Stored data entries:
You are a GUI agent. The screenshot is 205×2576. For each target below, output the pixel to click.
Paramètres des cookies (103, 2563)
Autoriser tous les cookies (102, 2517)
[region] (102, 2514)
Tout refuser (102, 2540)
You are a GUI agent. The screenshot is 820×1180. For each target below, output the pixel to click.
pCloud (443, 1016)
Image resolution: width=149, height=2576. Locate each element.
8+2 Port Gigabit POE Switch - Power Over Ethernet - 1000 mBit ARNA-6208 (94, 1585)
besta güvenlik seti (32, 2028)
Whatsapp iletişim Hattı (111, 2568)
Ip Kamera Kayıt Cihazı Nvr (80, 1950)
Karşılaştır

Your objective =>
Would you give the entries back word for word?

Task solution =>
You are a GUI agent. The screenshot is 205×2576. For each target below, output the pixel to click.
Paramètres des cookies (103, 2563)
Autoriser tous les cookies (102, 2517)
[region] (102, 2514)
Tout refuser (102, 2540)
You are a GUI agent. The screenshot is 820×1180. For each target below, output the pixel to click.
pCloud (443, 1016)
Image resolution: width=149, height=2576. Locate each element.
8+2 Port Gigabit POE Switch - Power Over Ethernet - 1000 mBit ARNA-6208 (94, 1585)
besta güvenlik seti (32, 2028)
Whatsapp iletişim Hattı (111, 2568)
Ip Kamera Kayıt Cihazı Nvr (80, 1950)
Karşılaştır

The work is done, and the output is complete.